Yannis Mitrakas, l'imprévu
par René Berger Honorary President of the International Association of Art Critics (IAAC)

Imaginons qu'un génie ailé se mette à folâtrer dans les parages de Byzance et que, pris de vertige devant tant d'images sacrées ornant les murs des basiliques et des églises, jusqu'à la population infinie des icônes qui se poursuit depuis des siècles, imaginons qu'à ce génie ailé vienne soudain l'envie d'y jeter un regard autre, non pas irrespectueux, ni désinvolte, mais, au sens propre, rafraîchissant. Car c'est bien de cela qu'il s'agit. En repartant de l'iconographie classique, alourdie de trop de commentaires érudits ou pédants, Yannis Mitrakas choisit de se muer en chasseur de papillons, un peu à la manière de Nabokov, aimerais-je dire. Voici donc que L'Impératrice byzantine s'assouplit comme une liane (oublié les brocarts pesants de Theodora à Ravenne), voici Orphée et Euridyce au pays de l'Hadès transformé en un savoureux jardin sous l'oeil étonné de deux fillettes sorties tout droit d'un pensionnat anglais ou de derrière le miroir de Lewis Carroll, voici Alexandre le Grand et son destrier dont on ne sait lequel des deux apprivoise l'autre, ou encore, la fantaisie proliférant, L'un des fils Orphée jouant de la cornemuse, tandis que la Nativité, escortée d'anges et de saints, tresse des guirlandes autour d'une montgolfière métaphysique. Sans compter le Président Clinton, ultime avatar (?) paradant en habit d'empereur byzantin.

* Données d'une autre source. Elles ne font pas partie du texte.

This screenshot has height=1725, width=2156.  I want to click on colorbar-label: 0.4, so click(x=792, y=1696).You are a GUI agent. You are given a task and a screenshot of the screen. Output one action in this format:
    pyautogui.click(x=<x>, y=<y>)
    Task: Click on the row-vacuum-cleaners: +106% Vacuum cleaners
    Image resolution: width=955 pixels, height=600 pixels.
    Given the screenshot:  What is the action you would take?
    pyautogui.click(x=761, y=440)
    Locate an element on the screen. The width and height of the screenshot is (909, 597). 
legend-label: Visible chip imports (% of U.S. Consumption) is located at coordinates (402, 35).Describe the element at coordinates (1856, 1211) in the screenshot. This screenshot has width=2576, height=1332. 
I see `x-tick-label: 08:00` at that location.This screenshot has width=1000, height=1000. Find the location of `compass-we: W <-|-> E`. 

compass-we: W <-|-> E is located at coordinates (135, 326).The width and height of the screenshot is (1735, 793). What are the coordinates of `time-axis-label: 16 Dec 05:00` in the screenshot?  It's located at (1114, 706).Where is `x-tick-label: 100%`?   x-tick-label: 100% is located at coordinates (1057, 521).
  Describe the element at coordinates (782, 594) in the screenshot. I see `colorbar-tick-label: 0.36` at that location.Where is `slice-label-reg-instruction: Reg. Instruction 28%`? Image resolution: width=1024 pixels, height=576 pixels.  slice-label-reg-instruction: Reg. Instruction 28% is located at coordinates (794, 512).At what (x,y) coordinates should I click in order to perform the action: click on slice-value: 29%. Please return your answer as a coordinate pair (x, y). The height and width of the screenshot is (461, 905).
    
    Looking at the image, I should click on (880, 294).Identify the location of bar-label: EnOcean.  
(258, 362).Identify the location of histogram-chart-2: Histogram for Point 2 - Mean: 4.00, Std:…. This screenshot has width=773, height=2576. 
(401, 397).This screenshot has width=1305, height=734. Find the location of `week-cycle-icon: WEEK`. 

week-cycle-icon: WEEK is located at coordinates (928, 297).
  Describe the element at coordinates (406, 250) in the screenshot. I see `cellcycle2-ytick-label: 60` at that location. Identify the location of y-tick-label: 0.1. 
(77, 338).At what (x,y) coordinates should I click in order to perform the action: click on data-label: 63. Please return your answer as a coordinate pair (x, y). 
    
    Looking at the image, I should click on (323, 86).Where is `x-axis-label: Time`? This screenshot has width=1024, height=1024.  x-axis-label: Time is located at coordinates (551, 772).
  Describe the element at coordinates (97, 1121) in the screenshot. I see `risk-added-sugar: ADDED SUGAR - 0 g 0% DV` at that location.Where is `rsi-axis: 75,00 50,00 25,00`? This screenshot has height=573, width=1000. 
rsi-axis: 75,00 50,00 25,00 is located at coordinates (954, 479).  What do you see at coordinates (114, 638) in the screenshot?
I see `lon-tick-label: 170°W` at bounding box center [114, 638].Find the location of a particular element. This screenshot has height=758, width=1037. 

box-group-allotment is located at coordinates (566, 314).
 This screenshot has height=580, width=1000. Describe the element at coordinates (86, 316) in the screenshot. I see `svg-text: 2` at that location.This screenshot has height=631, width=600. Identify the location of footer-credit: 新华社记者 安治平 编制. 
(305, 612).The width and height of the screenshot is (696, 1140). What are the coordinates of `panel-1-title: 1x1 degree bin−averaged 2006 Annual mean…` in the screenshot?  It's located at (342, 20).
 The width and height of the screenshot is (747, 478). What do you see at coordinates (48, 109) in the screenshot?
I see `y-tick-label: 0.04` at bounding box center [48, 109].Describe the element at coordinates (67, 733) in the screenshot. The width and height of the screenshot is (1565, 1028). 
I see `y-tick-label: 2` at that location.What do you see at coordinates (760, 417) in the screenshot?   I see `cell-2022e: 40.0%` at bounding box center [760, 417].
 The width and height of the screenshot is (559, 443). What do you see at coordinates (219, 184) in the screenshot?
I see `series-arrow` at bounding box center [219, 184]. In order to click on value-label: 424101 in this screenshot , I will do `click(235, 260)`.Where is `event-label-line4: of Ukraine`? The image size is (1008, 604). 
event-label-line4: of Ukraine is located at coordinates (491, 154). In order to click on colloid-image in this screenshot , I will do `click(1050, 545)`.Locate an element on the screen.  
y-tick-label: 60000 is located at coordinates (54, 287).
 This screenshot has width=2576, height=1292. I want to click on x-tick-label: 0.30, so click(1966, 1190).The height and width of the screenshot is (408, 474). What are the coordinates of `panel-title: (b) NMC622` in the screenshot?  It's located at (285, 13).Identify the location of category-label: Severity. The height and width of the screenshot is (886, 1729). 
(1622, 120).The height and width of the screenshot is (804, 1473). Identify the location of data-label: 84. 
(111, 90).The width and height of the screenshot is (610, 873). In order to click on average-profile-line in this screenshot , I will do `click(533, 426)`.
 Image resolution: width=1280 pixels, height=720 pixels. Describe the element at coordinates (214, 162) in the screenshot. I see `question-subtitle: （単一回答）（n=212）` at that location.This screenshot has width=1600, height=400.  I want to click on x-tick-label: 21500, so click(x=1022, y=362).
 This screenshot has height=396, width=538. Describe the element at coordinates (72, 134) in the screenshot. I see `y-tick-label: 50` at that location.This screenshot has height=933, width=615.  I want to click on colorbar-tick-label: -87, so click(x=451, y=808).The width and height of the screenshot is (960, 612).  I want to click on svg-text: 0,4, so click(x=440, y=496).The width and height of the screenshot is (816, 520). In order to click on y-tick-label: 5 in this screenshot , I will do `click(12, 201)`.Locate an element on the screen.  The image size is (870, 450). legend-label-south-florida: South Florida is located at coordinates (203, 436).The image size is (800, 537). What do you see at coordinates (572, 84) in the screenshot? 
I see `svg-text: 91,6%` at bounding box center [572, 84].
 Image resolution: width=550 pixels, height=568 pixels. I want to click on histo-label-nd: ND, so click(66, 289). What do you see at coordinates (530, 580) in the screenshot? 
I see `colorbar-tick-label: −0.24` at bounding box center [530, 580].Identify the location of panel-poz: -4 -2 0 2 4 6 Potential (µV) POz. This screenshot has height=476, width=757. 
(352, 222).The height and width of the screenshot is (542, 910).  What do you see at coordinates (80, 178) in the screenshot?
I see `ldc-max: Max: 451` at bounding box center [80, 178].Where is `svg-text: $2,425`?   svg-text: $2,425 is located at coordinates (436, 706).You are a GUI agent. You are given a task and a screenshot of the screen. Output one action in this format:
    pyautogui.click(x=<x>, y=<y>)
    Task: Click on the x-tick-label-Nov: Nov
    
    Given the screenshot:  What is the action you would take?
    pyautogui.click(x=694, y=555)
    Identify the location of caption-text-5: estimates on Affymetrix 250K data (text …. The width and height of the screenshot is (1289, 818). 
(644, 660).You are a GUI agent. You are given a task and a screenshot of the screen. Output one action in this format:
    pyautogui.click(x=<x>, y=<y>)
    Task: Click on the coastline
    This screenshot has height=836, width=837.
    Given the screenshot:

Le jeu ne cède ni à la mascarade ni au burlesque. C'est que l'humour en est la clé du regard autre que l'artiste porte sur la tradition que notre époque met en question. Ni heurt, ni conflit pourtant, tout se passe sur les ailes d'un pinceau qui traverse le temps, avide d'aventures, de féeries et de métamorphoses, la connivence souriante de l'artiste et du spectateur aidant.